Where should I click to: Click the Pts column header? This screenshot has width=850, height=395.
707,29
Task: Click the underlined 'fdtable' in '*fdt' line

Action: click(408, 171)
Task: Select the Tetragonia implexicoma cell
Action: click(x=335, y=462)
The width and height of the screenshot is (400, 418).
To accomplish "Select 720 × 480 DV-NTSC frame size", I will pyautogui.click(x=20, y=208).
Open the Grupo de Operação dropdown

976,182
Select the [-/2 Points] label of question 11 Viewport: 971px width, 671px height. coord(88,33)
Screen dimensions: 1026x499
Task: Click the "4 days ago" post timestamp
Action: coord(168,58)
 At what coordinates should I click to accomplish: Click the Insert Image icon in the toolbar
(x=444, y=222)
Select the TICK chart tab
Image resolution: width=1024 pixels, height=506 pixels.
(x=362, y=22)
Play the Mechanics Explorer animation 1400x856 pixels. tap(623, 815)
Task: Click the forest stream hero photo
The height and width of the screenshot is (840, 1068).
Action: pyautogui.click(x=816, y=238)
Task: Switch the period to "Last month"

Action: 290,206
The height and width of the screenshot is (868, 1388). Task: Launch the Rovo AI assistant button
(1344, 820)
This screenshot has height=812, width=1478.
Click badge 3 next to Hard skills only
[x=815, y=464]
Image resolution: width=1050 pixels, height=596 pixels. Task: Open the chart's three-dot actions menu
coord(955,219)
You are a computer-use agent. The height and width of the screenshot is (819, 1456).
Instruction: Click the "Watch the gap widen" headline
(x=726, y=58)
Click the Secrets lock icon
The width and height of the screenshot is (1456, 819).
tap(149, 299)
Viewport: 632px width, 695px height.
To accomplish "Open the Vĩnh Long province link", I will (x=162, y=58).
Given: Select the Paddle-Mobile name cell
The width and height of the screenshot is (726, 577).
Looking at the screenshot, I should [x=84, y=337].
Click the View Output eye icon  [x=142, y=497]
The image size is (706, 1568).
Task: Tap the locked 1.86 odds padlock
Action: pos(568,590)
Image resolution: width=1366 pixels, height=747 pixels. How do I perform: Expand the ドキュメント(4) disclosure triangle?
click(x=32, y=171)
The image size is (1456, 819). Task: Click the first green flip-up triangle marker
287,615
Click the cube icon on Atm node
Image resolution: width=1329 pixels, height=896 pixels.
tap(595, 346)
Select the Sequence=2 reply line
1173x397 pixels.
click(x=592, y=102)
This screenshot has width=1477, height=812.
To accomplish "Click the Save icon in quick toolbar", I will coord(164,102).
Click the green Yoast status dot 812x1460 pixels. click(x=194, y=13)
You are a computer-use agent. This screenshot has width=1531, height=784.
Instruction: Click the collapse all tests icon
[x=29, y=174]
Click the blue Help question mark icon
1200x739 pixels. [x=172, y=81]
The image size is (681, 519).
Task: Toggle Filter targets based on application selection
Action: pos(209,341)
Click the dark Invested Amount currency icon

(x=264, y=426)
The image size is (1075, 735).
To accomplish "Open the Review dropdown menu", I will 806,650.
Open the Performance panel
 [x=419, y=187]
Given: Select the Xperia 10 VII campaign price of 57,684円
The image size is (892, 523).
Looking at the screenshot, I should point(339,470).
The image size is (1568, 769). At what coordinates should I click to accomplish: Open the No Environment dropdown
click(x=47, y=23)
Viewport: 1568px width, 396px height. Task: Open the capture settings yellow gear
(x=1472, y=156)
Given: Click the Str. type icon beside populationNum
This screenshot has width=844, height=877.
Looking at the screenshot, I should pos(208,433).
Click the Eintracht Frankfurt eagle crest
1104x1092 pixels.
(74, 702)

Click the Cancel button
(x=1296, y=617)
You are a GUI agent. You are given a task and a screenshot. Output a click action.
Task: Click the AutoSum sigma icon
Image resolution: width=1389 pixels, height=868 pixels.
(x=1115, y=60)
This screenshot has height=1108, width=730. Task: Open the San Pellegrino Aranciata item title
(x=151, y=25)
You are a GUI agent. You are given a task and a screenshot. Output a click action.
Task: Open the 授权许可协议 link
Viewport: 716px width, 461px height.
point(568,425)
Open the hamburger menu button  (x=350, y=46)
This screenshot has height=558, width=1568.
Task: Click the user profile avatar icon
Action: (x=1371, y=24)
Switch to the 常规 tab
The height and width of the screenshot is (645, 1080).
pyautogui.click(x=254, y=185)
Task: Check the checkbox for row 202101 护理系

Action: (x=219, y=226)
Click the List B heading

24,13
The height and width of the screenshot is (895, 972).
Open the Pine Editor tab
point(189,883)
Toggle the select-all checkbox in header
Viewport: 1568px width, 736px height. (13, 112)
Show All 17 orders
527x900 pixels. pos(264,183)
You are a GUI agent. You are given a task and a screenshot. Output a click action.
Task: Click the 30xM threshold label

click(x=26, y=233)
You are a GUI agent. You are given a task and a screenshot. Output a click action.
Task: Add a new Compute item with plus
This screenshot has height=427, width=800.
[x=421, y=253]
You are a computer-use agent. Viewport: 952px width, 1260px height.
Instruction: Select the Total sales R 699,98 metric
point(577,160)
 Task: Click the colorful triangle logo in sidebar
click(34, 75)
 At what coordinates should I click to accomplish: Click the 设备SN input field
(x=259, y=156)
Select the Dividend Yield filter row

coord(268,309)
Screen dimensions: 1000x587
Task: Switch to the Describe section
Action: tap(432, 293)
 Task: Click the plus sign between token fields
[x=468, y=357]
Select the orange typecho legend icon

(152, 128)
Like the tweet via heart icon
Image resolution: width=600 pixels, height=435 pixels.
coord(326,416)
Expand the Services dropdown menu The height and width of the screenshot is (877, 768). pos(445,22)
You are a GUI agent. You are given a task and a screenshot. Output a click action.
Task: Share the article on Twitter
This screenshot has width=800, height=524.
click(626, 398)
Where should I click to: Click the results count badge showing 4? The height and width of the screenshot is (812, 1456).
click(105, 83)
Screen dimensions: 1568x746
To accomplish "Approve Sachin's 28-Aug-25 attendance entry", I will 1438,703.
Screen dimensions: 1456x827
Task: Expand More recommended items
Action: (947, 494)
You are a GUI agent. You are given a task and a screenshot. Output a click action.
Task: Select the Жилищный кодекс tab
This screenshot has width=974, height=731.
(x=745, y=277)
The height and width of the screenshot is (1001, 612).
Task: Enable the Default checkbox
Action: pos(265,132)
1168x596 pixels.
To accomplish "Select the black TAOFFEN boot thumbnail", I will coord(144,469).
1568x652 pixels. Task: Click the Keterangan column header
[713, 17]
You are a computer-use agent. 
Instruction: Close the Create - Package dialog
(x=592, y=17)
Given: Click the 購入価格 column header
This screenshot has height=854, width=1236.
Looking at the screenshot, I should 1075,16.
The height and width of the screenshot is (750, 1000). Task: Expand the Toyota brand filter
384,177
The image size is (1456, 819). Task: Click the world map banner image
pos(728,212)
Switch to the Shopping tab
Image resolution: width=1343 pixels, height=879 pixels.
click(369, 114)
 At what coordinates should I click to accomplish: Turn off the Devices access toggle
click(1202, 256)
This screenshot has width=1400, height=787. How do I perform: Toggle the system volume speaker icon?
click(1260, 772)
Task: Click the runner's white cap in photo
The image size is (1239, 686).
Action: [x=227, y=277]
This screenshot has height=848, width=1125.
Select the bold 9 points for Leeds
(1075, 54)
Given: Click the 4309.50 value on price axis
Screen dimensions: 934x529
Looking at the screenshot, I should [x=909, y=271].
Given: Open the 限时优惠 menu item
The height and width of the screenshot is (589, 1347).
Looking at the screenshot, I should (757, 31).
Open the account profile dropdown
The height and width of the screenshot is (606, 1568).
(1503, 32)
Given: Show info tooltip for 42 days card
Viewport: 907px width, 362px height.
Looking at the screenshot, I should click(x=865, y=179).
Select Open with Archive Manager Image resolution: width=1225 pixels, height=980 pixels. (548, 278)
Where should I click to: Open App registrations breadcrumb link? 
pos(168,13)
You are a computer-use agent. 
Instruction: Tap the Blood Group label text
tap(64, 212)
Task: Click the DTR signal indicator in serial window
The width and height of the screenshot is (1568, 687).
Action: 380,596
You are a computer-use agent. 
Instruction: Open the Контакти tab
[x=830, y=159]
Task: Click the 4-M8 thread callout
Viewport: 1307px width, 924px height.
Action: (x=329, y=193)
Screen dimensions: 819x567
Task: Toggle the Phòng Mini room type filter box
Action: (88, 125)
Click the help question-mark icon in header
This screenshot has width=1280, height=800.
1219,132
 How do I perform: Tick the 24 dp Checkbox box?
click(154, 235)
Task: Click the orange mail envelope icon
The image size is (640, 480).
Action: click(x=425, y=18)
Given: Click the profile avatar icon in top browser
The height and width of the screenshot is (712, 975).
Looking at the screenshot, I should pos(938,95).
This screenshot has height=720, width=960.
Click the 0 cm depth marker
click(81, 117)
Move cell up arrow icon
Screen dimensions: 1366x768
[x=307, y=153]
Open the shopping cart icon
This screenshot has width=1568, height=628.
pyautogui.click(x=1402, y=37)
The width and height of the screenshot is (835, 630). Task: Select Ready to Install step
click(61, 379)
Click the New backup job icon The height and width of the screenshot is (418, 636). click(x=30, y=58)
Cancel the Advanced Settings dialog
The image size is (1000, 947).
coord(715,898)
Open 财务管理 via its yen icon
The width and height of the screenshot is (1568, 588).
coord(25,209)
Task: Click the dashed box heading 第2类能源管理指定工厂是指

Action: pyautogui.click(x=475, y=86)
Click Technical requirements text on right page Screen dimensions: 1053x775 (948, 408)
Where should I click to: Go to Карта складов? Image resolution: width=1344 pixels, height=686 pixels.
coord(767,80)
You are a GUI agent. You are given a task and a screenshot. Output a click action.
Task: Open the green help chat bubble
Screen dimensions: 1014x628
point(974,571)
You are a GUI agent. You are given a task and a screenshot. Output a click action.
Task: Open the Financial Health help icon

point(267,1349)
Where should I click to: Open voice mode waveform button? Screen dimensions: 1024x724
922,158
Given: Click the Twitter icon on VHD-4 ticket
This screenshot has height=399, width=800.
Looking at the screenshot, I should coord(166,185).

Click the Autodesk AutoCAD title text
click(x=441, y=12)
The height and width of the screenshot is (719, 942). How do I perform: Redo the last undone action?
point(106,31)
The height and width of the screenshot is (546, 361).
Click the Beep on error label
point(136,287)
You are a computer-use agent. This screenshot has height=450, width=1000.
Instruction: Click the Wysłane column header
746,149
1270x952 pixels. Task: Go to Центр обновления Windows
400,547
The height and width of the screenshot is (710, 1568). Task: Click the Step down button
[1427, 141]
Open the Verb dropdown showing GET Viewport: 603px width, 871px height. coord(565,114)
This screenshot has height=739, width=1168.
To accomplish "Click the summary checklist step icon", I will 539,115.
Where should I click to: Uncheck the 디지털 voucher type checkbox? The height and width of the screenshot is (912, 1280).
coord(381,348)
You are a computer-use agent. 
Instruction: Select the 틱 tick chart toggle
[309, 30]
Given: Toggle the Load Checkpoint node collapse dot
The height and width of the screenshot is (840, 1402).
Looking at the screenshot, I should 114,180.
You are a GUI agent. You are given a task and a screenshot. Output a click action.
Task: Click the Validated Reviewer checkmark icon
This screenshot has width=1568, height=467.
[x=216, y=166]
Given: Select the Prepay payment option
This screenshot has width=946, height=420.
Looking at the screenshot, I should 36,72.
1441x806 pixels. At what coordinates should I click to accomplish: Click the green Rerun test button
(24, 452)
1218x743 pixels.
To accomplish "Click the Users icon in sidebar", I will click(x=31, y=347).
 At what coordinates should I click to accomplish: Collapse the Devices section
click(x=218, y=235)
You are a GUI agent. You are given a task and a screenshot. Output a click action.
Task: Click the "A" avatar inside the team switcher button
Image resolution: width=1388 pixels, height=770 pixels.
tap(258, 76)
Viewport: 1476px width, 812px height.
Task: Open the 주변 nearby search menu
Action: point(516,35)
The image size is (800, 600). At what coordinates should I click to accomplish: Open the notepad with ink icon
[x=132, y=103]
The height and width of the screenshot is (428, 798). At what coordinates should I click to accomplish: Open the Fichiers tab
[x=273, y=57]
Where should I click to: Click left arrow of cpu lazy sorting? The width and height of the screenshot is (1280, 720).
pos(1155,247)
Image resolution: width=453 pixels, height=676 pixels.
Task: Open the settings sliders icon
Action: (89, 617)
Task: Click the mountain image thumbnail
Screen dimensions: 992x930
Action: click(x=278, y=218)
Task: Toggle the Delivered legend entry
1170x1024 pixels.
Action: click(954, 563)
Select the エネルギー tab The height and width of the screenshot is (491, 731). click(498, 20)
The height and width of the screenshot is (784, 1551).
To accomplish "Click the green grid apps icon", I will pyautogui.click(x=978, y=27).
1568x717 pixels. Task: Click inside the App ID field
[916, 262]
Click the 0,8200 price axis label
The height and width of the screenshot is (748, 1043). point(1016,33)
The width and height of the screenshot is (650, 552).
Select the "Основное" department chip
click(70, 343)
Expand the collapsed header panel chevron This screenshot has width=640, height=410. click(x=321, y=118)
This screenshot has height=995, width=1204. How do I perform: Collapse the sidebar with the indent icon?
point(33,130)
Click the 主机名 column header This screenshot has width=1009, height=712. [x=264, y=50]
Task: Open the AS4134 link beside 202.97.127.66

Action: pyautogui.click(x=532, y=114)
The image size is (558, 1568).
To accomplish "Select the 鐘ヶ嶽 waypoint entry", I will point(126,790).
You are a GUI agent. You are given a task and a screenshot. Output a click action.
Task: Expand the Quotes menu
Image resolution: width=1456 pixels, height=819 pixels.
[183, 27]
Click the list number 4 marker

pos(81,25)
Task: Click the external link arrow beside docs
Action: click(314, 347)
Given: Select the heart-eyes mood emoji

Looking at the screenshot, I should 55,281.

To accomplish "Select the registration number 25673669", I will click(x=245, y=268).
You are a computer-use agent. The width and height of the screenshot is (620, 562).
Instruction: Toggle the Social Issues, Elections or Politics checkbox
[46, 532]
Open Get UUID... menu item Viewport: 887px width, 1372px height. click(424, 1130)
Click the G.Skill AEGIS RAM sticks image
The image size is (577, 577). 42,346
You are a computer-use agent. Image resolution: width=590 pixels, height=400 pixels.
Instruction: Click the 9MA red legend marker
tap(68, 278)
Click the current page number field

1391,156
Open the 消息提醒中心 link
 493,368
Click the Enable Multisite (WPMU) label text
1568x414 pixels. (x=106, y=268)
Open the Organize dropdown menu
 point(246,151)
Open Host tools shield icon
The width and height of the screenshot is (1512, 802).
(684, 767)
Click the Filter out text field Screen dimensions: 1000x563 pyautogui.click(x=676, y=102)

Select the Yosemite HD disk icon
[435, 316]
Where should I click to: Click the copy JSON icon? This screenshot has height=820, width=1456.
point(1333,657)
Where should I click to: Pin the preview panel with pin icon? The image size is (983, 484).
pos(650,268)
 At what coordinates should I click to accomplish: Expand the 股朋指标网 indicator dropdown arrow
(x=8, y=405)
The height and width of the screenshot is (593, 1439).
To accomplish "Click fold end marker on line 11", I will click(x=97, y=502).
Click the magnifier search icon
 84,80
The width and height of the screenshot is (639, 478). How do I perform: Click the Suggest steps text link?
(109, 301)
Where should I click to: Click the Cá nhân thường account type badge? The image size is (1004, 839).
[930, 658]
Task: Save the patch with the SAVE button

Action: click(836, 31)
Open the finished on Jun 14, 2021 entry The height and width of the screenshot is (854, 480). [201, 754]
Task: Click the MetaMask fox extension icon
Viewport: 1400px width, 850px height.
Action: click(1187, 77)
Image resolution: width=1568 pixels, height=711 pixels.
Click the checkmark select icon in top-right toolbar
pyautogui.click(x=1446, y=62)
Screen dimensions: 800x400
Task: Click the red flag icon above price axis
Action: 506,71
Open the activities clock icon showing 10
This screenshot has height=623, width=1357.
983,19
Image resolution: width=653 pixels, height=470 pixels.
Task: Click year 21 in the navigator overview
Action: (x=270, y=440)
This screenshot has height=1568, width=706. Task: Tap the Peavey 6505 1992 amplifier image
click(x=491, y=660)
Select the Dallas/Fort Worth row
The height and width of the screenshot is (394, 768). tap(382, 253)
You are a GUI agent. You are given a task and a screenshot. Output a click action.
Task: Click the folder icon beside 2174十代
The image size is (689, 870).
========================================
DIRECTIVE
Update the stretch from the line that contains "Open the 消息提醒中心 link" through the line that contains "(x=8, y=405)" by changing "Organize" to "Sort" and leaving everything else unchanged. Return only those lines.

RESULT
Open the 消息提醒中心 link
 493,368
Click the Enable Multisite (WPMU) label text
1568x414 pixels. (x=106, y=268)
Open the Sort dropdown menu
 point(246,151)
Open Host tools shield icon
The width and height of the screenshot is (1512, 802).
(684, 767)
Click the Filter out text field Screen dimensions: 1000x563 pyautogui.click(x=676, y=102)

Select the Yosemite HD disk icon
[435, 316]
Where should I click to: Click the copy JSON icon? This screenshot has height=820, width=1456.
point(1333,657)
Where should I click to: Pin the preview panel with pin icon? The image size is (983, 484).
pos(650,268)
 At what coordinates should I click to accomplish: Expand the 股朋指标网 indicator dropdown arrow
(x=8, y=405)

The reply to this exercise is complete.